▶ REQUIRED ACTIONS:
1. Answer these questions from the press conference transcript:
(a) On what date was the law behind the new debt collection system published?
(b) Up to how many degrees of relation can family members' goods be pursued?
(c) Which case in Quito is given as another example?
2. Change "Treasury" to "State" in the stretch of the press conference transcript from "Article 1 of" through "Treasury as well.", and write out that stretch.

▶ TEXT PASSAGE:
━━━━━━━━━━━━━━━━━━━━
Download for Free: Álvaro Noboa: La persecución y su Resistencia Constitucional.
PRESS CONFERENCE JORGE ZAVALA EGAS [January 17, 2013]
Jorge Zavala Egas: Thank you very much for attending. The objective of having called you together is to transmit to Ecuadorian society a new system of debt collection owed the Ecuadorian state that was brought into effect via a law published on September 26, 2012 and that the public administration in general has begun to apply in, at least let’s say, an exorbitant way. What is the problem? The problem consists of this law being badly applied, allowing any collector from public businesses, public sector institutions, for example, the Internal Revenue Service, the National Customs Service, the Social Security Institute, the National Development Bank and any institution that has the right to collect these debts, allowing them to initiate coercive procedures, according to them. But at the same time, upon initiating coercive procedures, they are rejecting the legal entity of the businesses in debt. They are going to the natural persons behind the legal entity and their goods. But they don’t stop there. They are also going to the goods of people related to or associated with those persons: fathers, children, brothers. And on the basis of this, for example, if a business has Jorge Zavala as a stock holder, that business owes to the IESS, it owes to the IRS, according to them, and they initiate coercive action, automatically, once the demand for payment is initiated, they remove the legal entity status from my company, they come for my goods and if they consider that my goods are not sufficient, they can come for the goods of my family members, my children, my siblings, up to four degrees of relation, and that applies to all Ecuadorians, no one is safe.
That system was inaugurated on September 28, precisely two days after the law for the Noboa Case of Álvaro Noboa against the Internal Revenue Service came into effect. The debtor: Exportadora Bananera Noboa; tax identification: the Bananera Noboa business; business debtor: Bananera Noboa. All this during 2009-2012, but from September of 2012, the debtor is no longer Bananera Noboa and the collection office saddles Álvaro Noboa, as a natural person with, and with him, all the persons related to Álvaro Noboa Pontón in Guayaquil. The other example in Quito was published and is notorious, that was published by the media: the EICA case. And likewise they came against the legal entity and the corporation, but at the same time initiated a collection against the sons and the brothers of the stockholder of EICA. But that’s not where it ends.
In smaller cases, work inspectors, I’m not referring to authorities on high, work inspectors stating simply that the debt is also the responsibility of the father of the employee also seized the goods of the employee’s father, and they instigated an embargo and auctioned off the goods of the father on the basis of the same law. If we multiply this by the entire national spectrum, I believe that Ecuadorian society, all of us – and I refer, ladies and gentlemen, to all of you as well – who have any kind of familiar association with persons who have stocks in any business, if that business should be a debtor for any reason, any sector or any public sector, your goods are in danger and it is necessary for Ecuadorian society to know it.
Article 1 of the Organic Law for the Defense of Labor Rights introduces this norm, not only in order to defend labor rights, but to defend all the debts to the Treasury as well.
━━━━━━━━━━━━━━━━━━━━
▶ Click-target data:
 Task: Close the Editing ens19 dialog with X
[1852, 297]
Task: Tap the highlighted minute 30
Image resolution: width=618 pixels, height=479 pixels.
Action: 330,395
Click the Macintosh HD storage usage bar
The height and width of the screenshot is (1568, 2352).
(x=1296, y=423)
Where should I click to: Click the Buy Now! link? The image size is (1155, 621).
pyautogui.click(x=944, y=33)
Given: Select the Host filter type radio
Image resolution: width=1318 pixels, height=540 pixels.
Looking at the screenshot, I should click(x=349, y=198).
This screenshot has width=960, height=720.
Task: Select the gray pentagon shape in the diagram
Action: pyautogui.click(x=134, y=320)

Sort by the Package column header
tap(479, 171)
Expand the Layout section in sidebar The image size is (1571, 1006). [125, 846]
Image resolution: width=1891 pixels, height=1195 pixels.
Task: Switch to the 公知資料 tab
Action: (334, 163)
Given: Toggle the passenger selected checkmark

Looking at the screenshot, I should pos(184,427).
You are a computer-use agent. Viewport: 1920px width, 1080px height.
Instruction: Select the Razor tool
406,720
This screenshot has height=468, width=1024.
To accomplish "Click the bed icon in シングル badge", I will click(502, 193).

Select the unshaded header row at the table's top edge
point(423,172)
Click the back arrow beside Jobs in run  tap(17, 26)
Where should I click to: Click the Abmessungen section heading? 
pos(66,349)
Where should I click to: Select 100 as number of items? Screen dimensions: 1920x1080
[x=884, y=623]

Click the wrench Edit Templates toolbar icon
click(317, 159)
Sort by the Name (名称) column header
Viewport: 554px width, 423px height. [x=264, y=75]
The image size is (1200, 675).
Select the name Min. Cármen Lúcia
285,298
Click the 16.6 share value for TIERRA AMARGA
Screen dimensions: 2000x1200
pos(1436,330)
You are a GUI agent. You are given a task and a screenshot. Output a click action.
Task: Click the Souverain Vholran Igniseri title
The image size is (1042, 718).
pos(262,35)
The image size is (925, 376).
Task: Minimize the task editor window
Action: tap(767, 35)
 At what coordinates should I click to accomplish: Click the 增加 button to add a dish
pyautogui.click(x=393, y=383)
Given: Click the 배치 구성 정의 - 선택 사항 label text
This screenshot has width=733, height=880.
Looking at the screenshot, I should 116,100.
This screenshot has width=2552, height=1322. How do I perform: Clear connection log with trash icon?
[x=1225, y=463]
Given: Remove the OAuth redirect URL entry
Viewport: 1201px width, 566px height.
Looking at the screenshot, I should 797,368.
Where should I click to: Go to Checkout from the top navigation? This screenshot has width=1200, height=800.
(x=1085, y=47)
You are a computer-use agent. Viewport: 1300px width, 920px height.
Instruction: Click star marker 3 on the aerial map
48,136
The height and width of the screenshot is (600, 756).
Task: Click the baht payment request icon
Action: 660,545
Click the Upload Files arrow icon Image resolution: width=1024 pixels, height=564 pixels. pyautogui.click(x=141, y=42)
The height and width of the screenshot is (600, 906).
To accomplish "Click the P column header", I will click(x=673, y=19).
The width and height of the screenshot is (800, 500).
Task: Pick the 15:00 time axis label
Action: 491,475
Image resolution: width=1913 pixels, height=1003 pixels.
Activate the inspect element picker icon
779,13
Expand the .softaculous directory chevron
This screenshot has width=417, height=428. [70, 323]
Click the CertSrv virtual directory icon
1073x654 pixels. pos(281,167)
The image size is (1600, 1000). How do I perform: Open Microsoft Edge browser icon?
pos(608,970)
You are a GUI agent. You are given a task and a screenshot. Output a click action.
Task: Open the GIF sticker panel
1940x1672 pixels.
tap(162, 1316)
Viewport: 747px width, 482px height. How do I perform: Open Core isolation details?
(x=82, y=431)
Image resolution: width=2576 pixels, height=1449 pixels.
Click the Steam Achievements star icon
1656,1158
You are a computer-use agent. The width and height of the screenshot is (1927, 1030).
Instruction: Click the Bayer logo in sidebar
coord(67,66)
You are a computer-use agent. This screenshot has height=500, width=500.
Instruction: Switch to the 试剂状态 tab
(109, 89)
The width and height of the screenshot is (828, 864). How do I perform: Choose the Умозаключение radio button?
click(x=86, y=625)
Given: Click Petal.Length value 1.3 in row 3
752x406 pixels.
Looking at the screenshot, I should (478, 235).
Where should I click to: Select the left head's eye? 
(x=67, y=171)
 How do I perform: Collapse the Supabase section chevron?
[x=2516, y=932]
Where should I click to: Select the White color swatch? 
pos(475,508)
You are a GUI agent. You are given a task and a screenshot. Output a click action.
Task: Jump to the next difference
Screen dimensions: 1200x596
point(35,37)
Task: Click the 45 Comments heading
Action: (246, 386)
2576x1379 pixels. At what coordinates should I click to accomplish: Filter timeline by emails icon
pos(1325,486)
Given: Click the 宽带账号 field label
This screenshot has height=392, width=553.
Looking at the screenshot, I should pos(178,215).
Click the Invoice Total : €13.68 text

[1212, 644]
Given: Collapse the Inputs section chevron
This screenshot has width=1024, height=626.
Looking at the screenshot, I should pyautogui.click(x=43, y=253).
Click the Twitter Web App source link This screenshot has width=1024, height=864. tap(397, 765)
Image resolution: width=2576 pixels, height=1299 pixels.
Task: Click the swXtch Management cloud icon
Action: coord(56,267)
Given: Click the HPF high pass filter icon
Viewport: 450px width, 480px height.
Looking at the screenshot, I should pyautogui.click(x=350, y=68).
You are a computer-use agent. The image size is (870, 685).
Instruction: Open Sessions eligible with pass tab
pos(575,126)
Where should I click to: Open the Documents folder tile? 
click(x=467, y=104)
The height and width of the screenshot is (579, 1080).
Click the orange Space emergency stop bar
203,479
━━━━━━━━━━━━━━━━━━━━
▶ SOLUTIONS:
1.
(a) September 26, 2012
(b) Four degrees
(c) The EICA case

2.
Article 1 of the Organic Law for the Defense of Labor Rights introduces this norm, not only in order to defend labor rights, but to defend all the debts to the State as well.